The New York freshman has bold plans to reorient the US economy around climate change and social justice. To pay for that, she wants to raise taxes on the very wealthy, who would see a tax rate of 70% on everything they make over $10 million. (Everything under $10 million would be taxed at lower rates.)
She immediately got dinged for it, because it’s not “like 10” people. But her point — that the merely well-off don’t have to be afraid of her, or the Green New Deal, or “socialism” — is sound, because not very many people make more than $10 million a year.
The vast majority of those returns are for married people filing jointly and for households, so those returns represent more than 16,087 Americans. But that’s nowhere near even 1% of the 150,272,157 total tax returns filed that year.
The total income reported on these top returns was $482,067,421,000. So about 16,000 returns representing about half a trillion dollars of income. They paid a combined $121 billion in taxes.
For comparison, 11.7 million returns reported between $75,000 and $100,000 in income. They combined to pay $108 billion in income tax.
Some are better at the game than others. Of the 16,087 returns reporting $10 million or more income, 16,047 reported taxable income. That suggests 40 tax filers who said they had $10 million or more in income also said they had no taxable income.

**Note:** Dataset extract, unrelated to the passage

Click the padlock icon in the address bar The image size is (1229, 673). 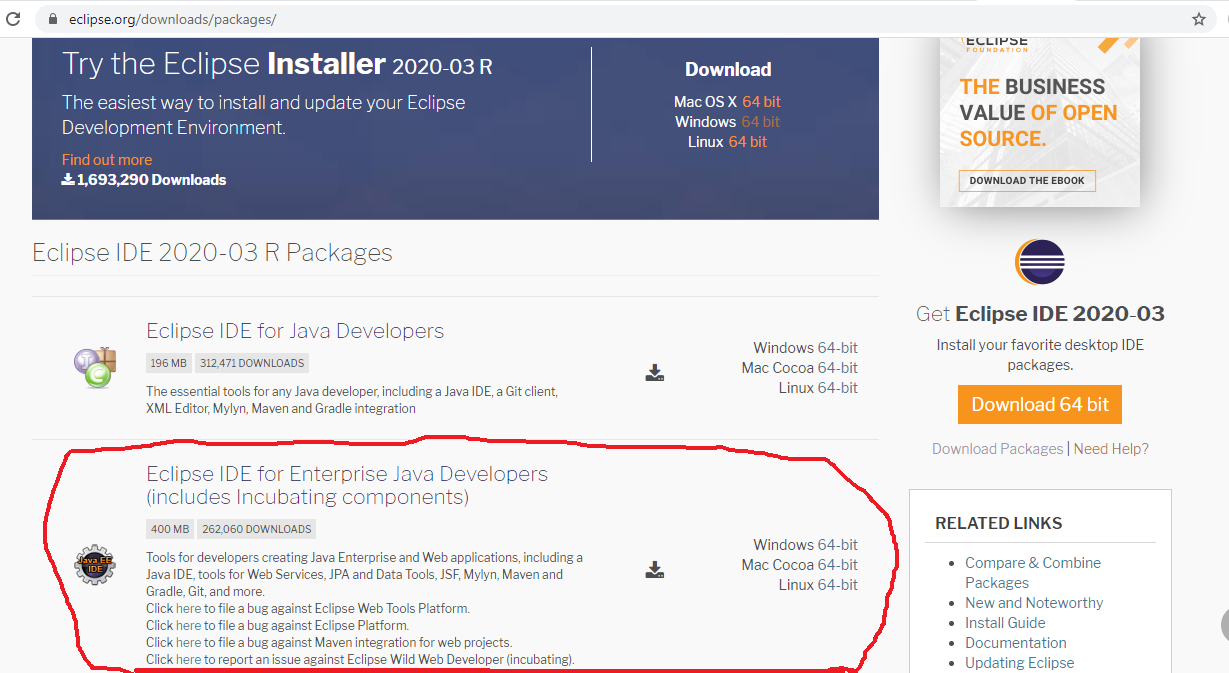[52, 17]
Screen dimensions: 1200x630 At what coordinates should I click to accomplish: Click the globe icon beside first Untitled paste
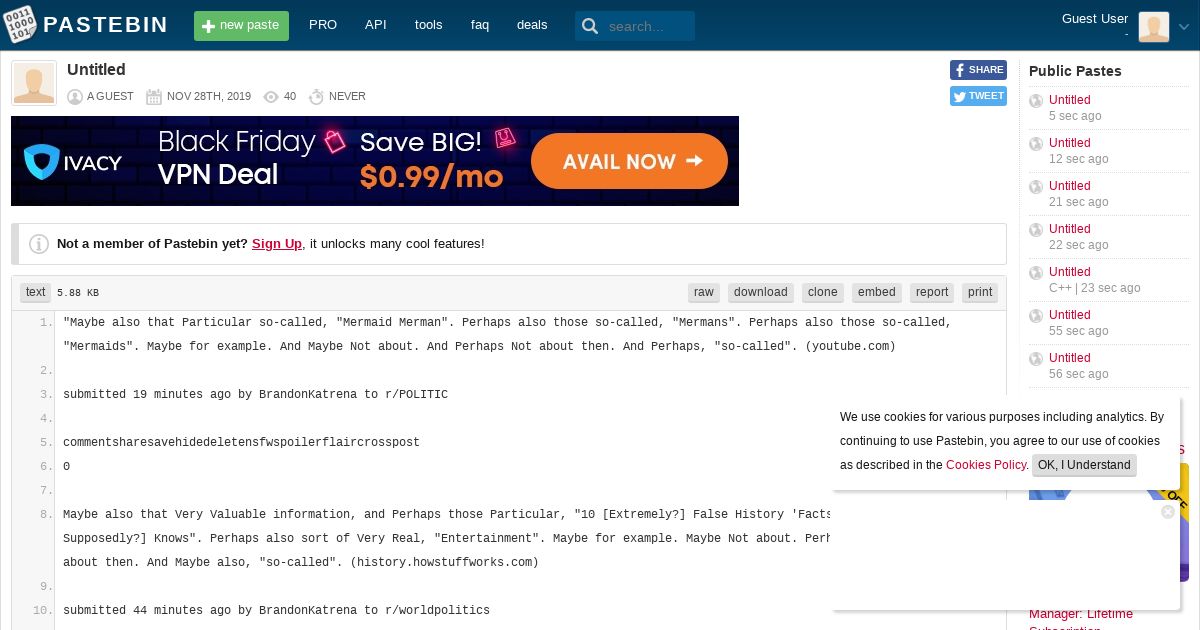click(x=1036, y=100)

Income is not always the same as wealth, however.
Massachusetts Democratic Sen. Elizabeth Warren has noted this with her proposal to place a new annual 2% tax on assets more than $50 million and an additional 1% on assets over $1 billion.
The data company Wealth-X tries to track billionaires and according to their recent annual census, more than a quarter (28.8%) of the world’s billionaires live in the US.
In total, they say 705 billionaires lived in the US in 2018 and they had a combined total wealth of more than $3 trillion. But they’re clustered in cities, according to the group, and San Francisco has the highest concentration.
And California has already benefited from the wealth concentrated in the state — in much the way Ocasio-Cortez and Warren envision.
The federal government, however, recently cut taxes substantially. That means those in the top income brackets will get to keep more of their income unless, or until, an Ocasio-Cortez-style tax plan is implemented.